From: Tiwei Bie <tiwei.bie@intel.com>
To: Jason Wang <jasowang@redhat.com>
Cc: mst@redhat.com, virtualization@lists.linux-foundation.org,
linux-kernel@vger.kernel.org, netdev@vger.kernel.org,
wexu@redhat.com, jfreimann@redhat.com
Subject: Re: [RFC v4 3/5] virtio_ring: add packed ring support
Date: Sat, 19 May 2018 10:29:38 +0800 [thread overview]
Message-ID: <20180519022938.GA18888@debian> (raw)

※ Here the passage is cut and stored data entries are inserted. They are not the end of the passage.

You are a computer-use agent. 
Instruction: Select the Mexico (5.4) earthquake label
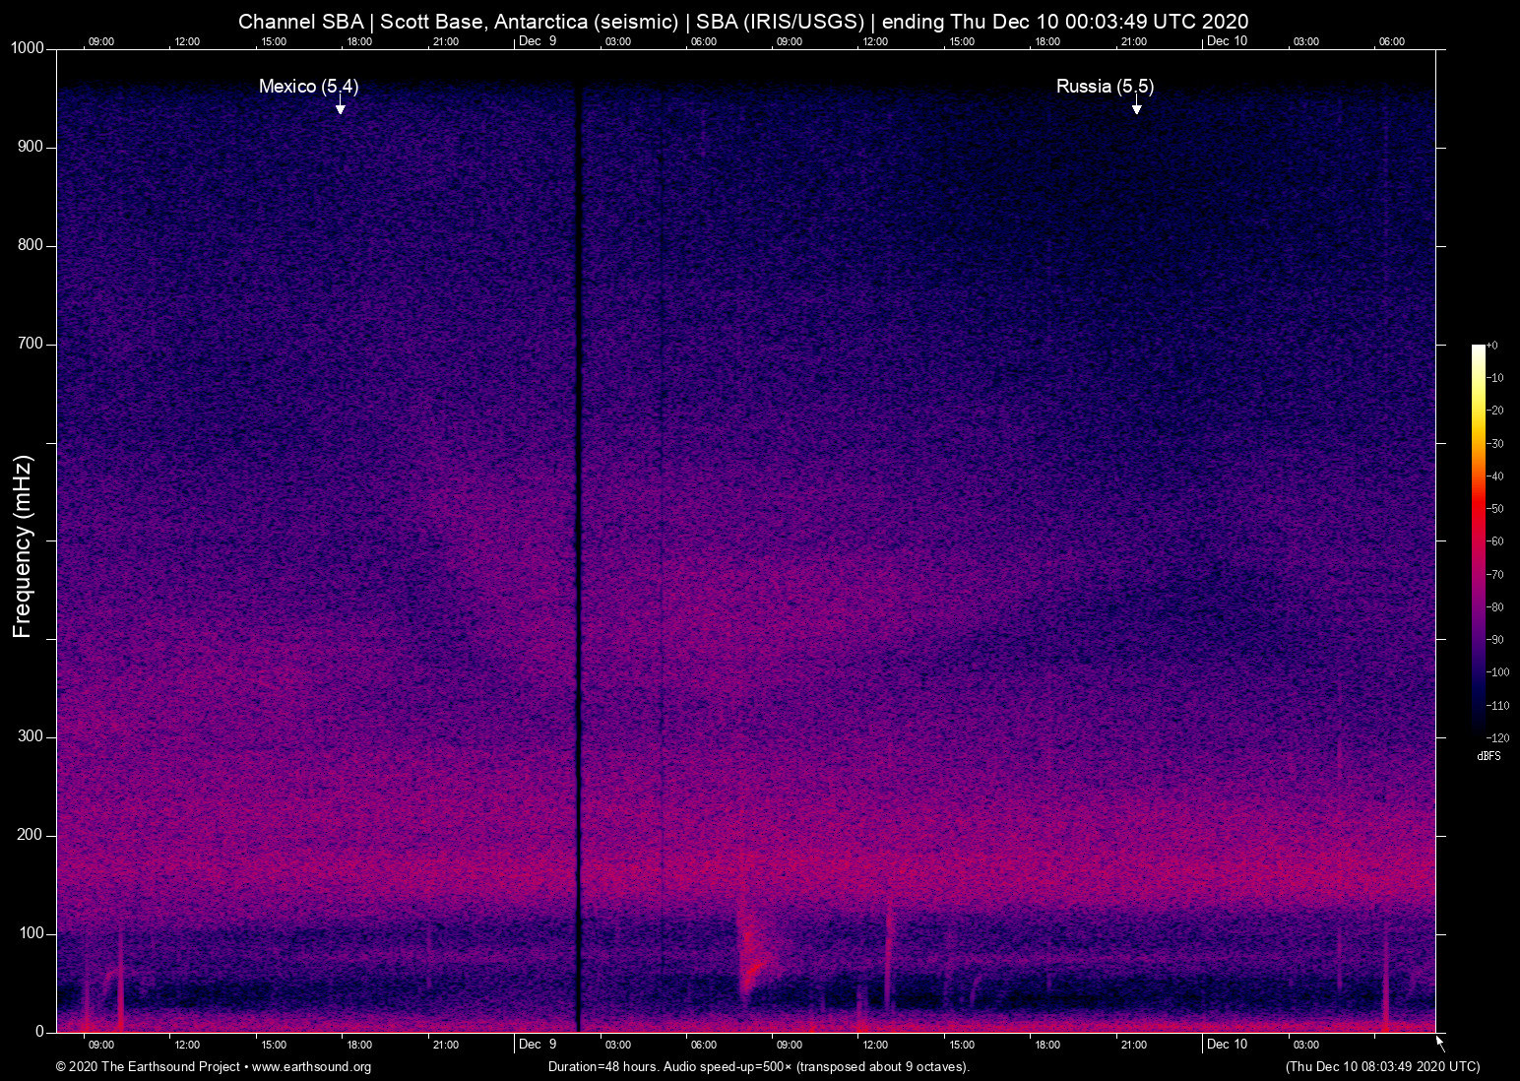(308, 87)
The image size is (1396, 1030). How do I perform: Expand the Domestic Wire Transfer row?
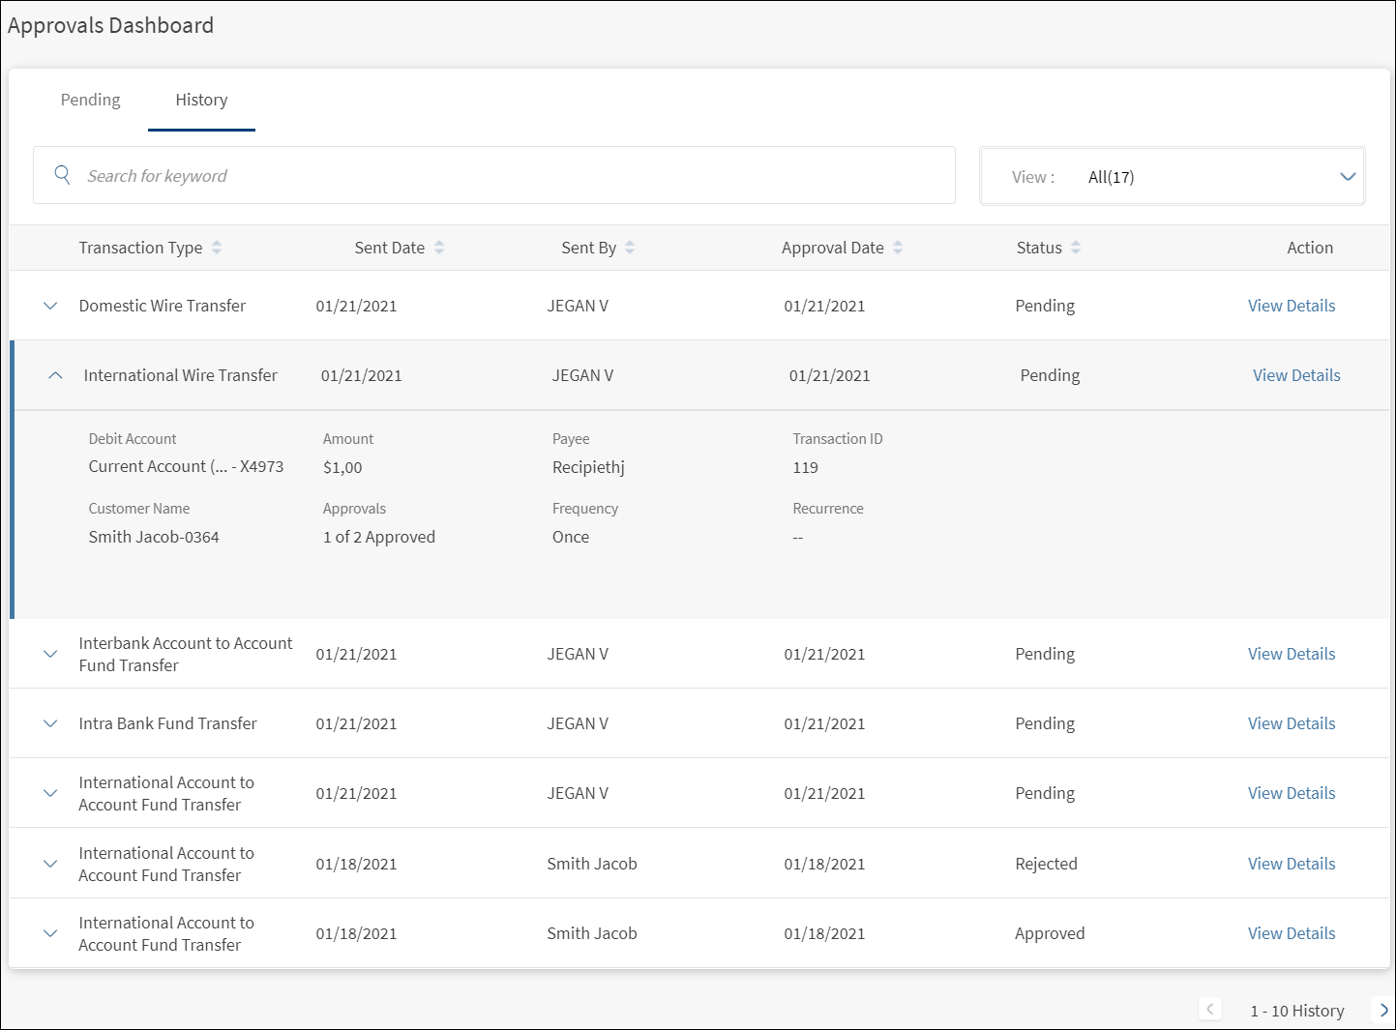(50, 306)

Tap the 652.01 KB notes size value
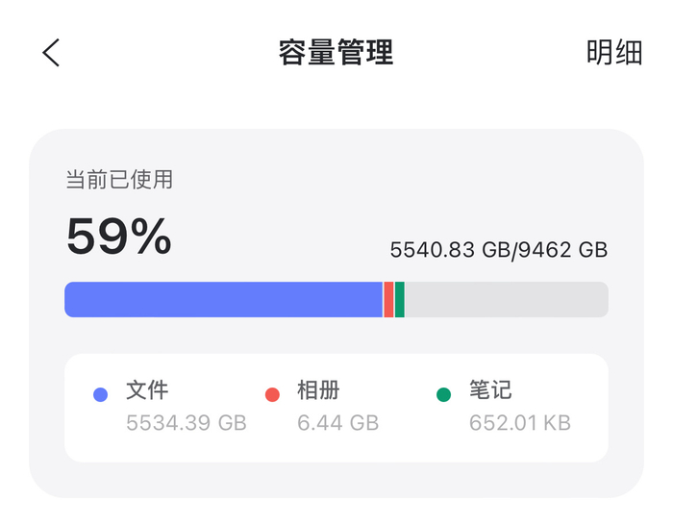pyautogui.click(x=519, y=423)
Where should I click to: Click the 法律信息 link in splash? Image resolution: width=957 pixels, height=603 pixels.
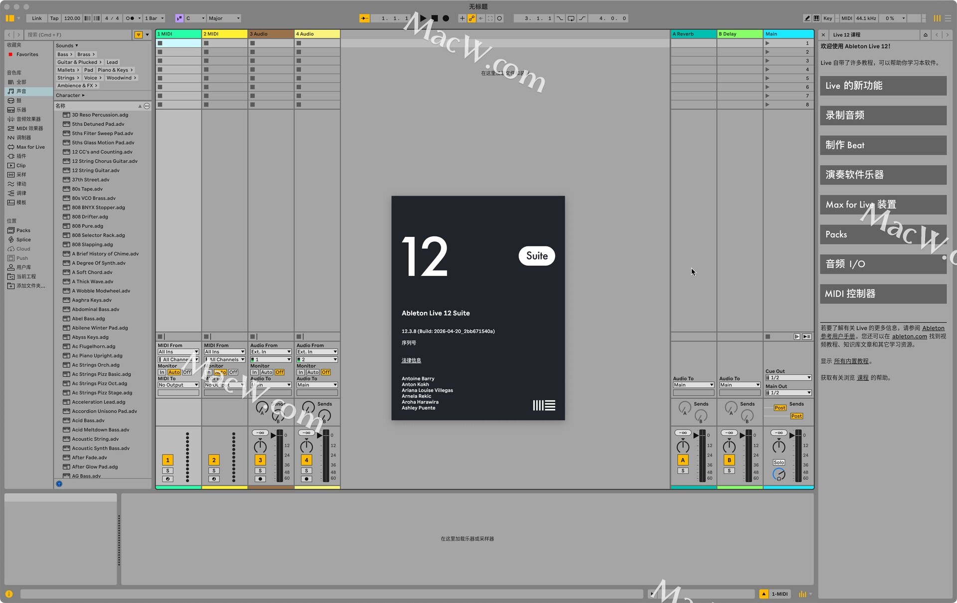point(411,360)
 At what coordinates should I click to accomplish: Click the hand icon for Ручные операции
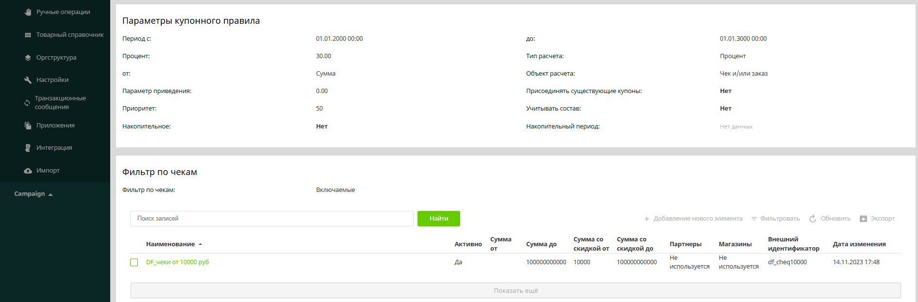28,12
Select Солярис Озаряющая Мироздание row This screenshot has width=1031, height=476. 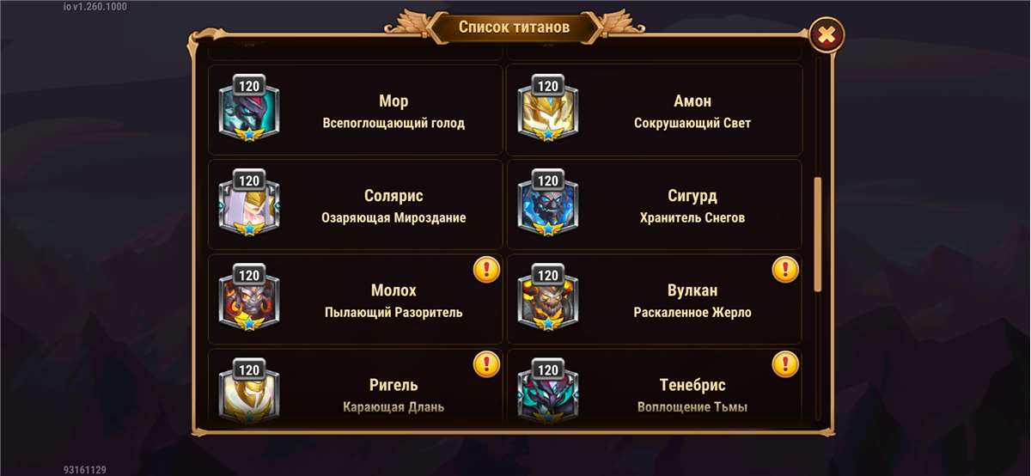pyautogui.click(x=355, y=204)
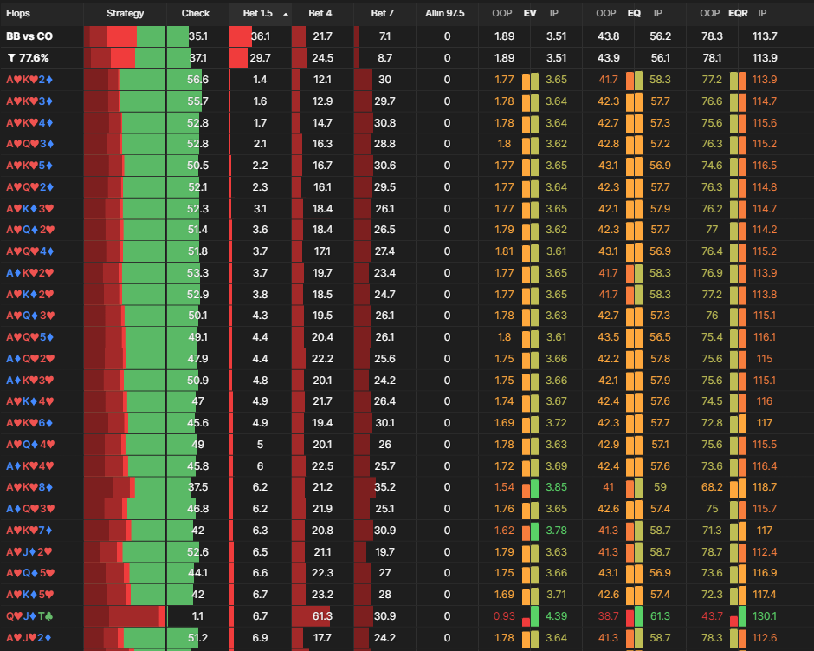This screenshot has height=651, width=814.
Task: Click the EQR bar icon in A♥K♥8♦ row
Action: tap(738, 487)
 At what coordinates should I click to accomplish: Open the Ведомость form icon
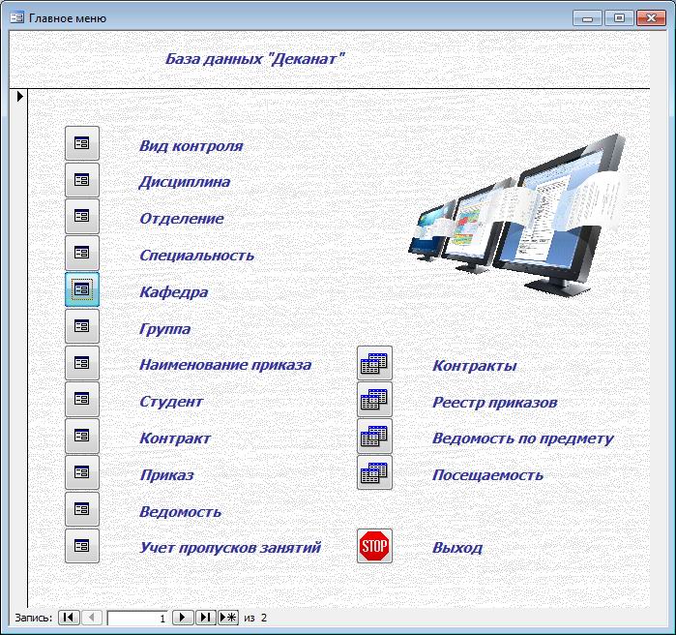click(82, 510)
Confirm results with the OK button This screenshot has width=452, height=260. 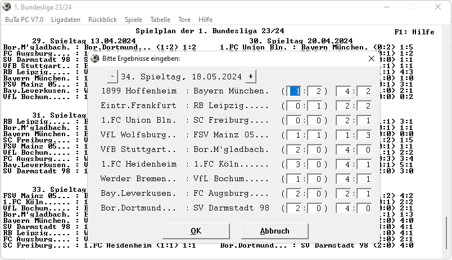point(196,231)
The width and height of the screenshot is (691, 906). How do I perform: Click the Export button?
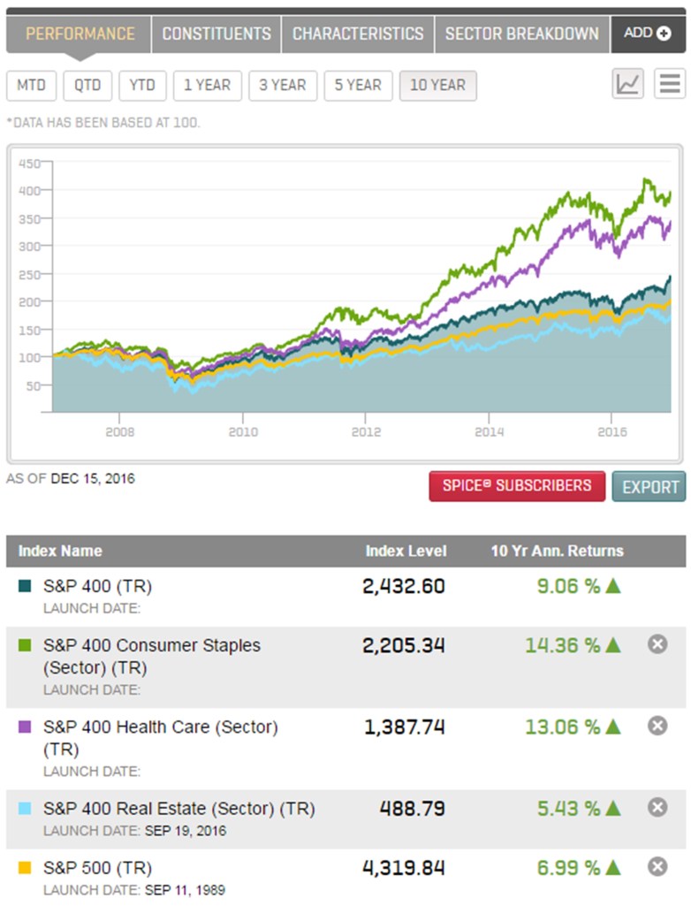(x=649, y=485)
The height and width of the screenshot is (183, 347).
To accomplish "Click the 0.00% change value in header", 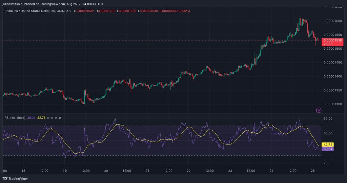I will click(185, 11).
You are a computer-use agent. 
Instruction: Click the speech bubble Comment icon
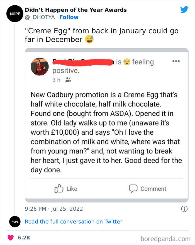tap(133, 189)
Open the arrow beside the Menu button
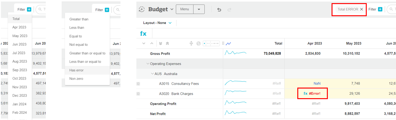This screenshot has height=120, width=396. (x=199, y=9)
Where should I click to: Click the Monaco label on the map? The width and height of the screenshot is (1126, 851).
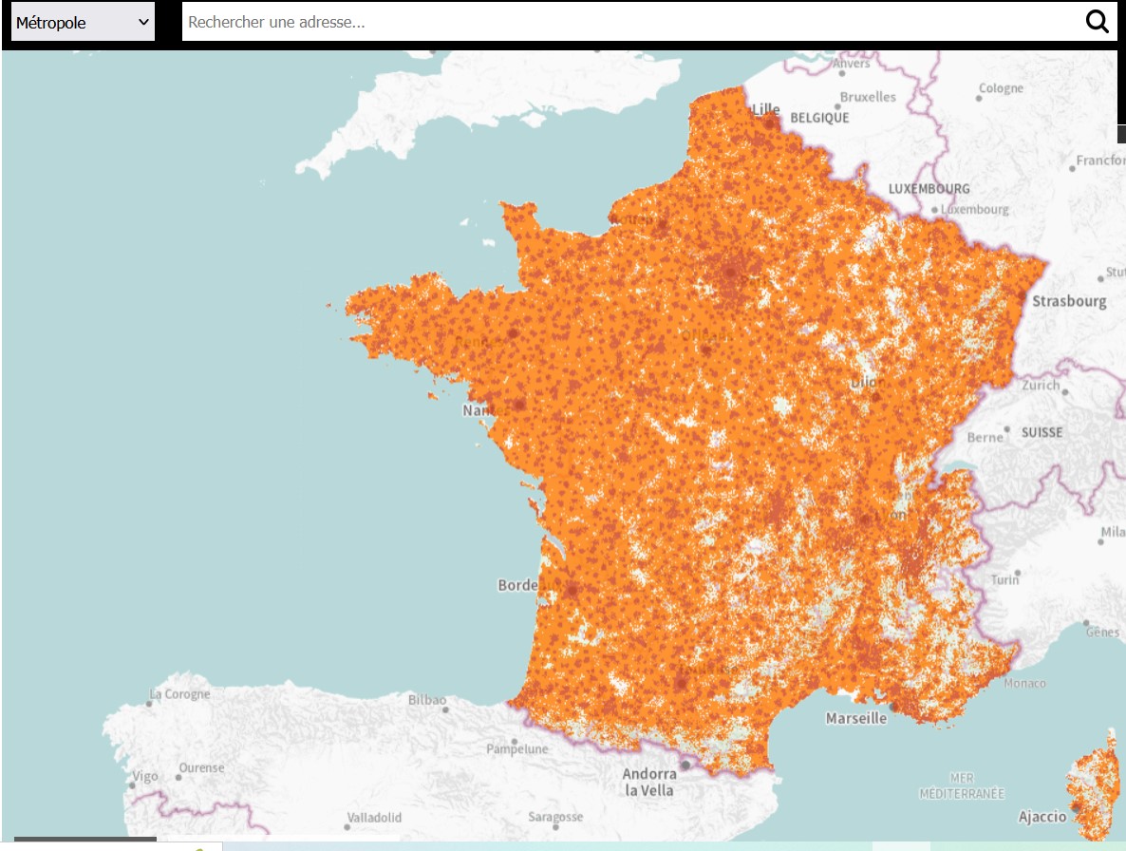1024,683
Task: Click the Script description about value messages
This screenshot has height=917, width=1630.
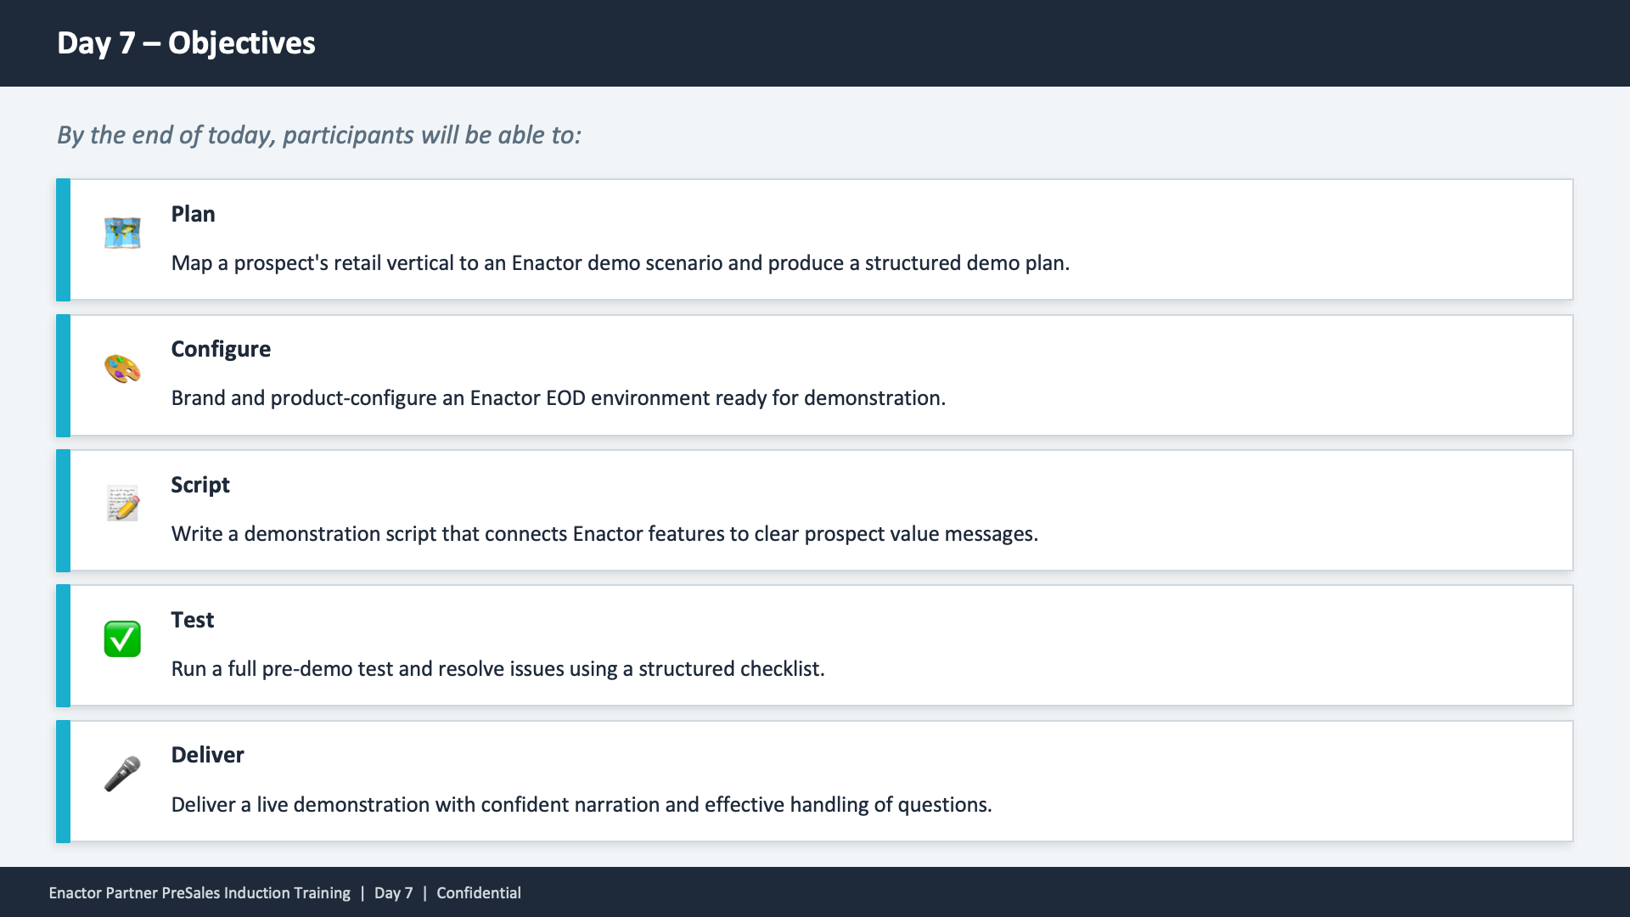Action: coord(604,534)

In-Reply-To: <1a661df0-8ca9-b31d-9c17-8684d608a33a@redhat.com>
On Sat, May 19, 2018 at 09:12:30AM +0800, Jason Wang wrote:
> On 2018年05月18日 22:33, Tiwei Bie wrote:
> > On Fri, May 18, 2018 at 09:17:05PM +0800, Jason Wang wrote:
> > > On 2018年05月18日 19:29, Tiwei Bie wrote:
> > > > On Thu, May 17, 2018 at 08:01:52PM +0800, Jason Wang wrote:
> > > > > On 2018年05月16日 22:33, Tiwei Bie wrote:
> > > > > > On Wed, May 16, 2018 at 10:05:44PM +0800, Jason Wang wrote:
> > > > > > > On 2018年05月16日 21:45, Tiwei Bie wrote:
> > > > > > > > On Wed, May 16, 2018 at 08:51:43PM +0800, Jason Wang wrote:
> > > > > > > > > On 2018年05月16日 20:39, Tiwei Bie wrote:
> > > > > > > > > > On Wed, May 16, 2018 at 07:50:16PM +0800, Jason Wang wrote:
> > > > > > > > > > > On 2018年05月16日 16:37, Tiwei Bie wrote:
> > > > > > [...]
> > > > > > > > > > > > +static void detach_buf_packed(struct vring_virtqueue *vq, unsigned int head,
> > > > > > > > > > > > + unsigned int id, void **ctx)
> > > > > > > > > > > > +{
> > > > > > > > > > > > + struct vring_packed_desc *desc;
> > > > > > > > > > > > + unsigned int i, j;
> > > > > > > > > > > > +
> > > > > > > > > > > > + /* Clear data ptr. */
> > > > > > > > > > > > + vq->desc_state[id].data = NULL;
> > > > > > > > > > > > +
> > > > > > > > > > > > + i = head;
> > > > > > > > > > > > +
> > > > > > > > > > > > + for (j = 0; j < vq->desc_state[id].num; j++) {
> > > > > > > > > > > > + desc = &vq->vring_packed.desc[i];
> > > > > > > > > > > > + vring_unmap_one_packed(vq, desc);
> > > > > > > > > > > As mentioned in previous discussion, this probably won't work for the case
> > > > > > > > > > > of out of order completion since it depends on the information in the
> > > > > > > > > > > descriptor ring. We probably need to extend ctx to record such information.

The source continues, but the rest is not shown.